For me, I feel like the benefits greatly outweigh the costs when choosing Heroku as a platform. However, if you’re more experienced in ops, you may want to look into spinning up instances purely on EC2 due to the cost savings or you may want to do a more hybrid option like rolling out your own open sourced deployment platform with Dokku.
For example, DigitalOcean is a cloud computing platform I’ve utilized extensively in the past. They have images ready to spun up in seconds including Dokku if you want something that feels like Heroku but with the cost savings.
6. Miscellaneous ops stuff
After your app is deployed, you’ll probably want to add some monitors to make sure you’re alerted when things inevitably blow up.
For basic HTTP monitoring, I was grandfathered into Pingdom’s free plan so I went with that. However, I’ve also heard good things about StatusCake which advertises themselves as free forever. This type of monitoring basically just let’s you know when your app is down and unresponsive.
For performance monitoring, we’re using New Relic, but you may want to try others as well. Performance monitoring let’s you dig into your app’s performance like response time, memory and app level code. This let’s you know where things are slow or eating up memory and where you can optimize.
For error monitoring, we’re using Rollbar, but for no other reason than it was the first thing that came up on a Google search. You may want to check out Airbrake, or similar services as well. Error monitoring allows you to catch errors that happen in your app and log them in an external, more human readable format. For instance, if you wanted to track the frequency of a certain error and mark them as fixed.
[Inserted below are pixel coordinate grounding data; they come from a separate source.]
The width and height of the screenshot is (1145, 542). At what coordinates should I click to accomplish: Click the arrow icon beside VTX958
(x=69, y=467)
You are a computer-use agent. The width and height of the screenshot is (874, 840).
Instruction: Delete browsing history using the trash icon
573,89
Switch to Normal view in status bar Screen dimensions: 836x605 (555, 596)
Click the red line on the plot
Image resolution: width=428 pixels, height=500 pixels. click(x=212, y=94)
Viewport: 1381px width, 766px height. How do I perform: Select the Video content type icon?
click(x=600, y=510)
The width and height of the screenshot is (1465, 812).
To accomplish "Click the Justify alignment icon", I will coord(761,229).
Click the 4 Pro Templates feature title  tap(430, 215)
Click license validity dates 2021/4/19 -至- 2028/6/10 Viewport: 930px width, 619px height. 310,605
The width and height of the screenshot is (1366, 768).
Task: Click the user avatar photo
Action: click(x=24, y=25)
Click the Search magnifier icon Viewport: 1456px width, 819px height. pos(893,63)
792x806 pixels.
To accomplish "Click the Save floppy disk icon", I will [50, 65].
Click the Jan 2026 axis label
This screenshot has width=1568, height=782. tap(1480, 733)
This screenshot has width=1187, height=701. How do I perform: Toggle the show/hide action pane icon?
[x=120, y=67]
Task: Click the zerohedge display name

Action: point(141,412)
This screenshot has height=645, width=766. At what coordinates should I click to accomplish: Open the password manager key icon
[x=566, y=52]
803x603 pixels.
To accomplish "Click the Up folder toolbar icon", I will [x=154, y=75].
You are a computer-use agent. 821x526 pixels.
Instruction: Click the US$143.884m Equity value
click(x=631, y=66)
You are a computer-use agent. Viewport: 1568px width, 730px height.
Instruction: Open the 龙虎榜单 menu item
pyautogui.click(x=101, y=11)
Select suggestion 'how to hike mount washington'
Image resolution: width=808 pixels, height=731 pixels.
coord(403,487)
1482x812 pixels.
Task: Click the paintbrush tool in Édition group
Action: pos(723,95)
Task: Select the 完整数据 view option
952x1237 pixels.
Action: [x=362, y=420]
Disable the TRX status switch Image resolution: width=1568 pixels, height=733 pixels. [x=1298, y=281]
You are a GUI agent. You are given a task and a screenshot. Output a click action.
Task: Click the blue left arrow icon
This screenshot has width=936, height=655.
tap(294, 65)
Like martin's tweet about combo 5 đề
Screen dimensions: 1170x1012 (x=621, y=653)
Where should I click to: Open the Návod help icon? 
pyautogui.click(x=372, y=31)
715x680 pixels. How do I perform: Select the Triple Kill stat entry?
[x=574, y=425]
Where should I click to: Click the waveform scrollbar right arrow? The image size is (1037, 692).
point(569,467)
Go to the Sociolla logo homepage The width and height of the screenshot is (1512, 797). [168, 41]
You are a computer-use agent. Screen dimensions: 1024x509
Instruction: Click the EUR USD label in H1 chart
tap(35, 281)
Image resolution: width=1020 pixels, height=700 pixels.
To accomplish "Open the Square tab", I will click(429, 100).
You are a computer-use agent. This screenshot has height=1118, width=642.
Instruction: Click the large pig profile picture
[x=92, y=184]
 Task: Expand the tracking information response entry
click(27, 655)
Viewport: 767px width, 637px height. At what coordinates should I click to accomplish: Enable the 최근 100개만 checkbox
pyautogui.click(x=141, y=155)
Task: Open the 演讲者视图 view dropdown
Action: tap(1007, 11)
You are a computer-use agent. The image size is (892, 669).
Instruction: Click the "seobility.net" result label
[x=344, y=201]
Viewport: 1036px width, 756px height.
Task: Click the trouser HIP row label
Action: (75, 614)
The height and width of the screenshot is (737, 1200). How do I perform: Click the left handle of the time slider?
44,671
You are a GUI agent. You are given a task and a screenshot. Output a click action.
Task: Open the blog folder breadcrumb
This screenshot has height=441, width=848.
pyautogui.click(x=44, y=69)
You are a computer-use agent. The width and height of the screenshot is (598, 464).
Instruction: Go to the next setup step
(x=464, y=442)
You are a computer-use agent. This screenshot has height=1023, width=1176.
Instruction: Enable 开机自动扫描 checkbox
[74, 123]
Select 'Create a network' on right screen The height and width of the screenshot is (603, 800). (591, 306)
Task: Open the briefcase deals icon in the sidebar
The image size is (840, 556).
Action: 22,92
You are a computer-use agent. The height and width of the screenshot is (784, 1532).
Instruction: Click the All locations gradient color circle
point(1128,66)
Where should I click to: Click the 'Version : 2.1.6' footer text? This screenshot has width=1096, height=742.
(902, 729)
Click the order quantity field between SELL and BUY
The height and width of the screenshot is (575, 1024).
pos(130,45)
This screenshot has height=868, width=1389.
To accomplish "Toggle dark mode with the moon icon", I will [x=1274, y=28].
Lastly, for general logging, we’re on Logentries. I was on Papertrail originally, but I think Logentries just provided more bang for the buck. It also better sorted out the errors and the interface was a bit easier to set up alerts.
The problems most hobbyist and professionals make when starting a new project is that they don’t limit their scope and also don’t reuse tools that are already available to them.
When defining your scope, make sure to limit it to 3–5 major features or even less if you can. If you have an entire whiteboard full of features, you’re definitely doing it wrong. It may be good to know what features you want on your roadmap, but put them in the ice bucket because we’re talking MVP here.
When it comes to building your project, I’d highly recommend you choose a stack that has abundant community support. This will allow you to just search on Github and throw things into your project. Just be careful you note the licensing on the project.
If you reached the end of this blog post and you’re still hesitant to start hacking, just GO DO IT.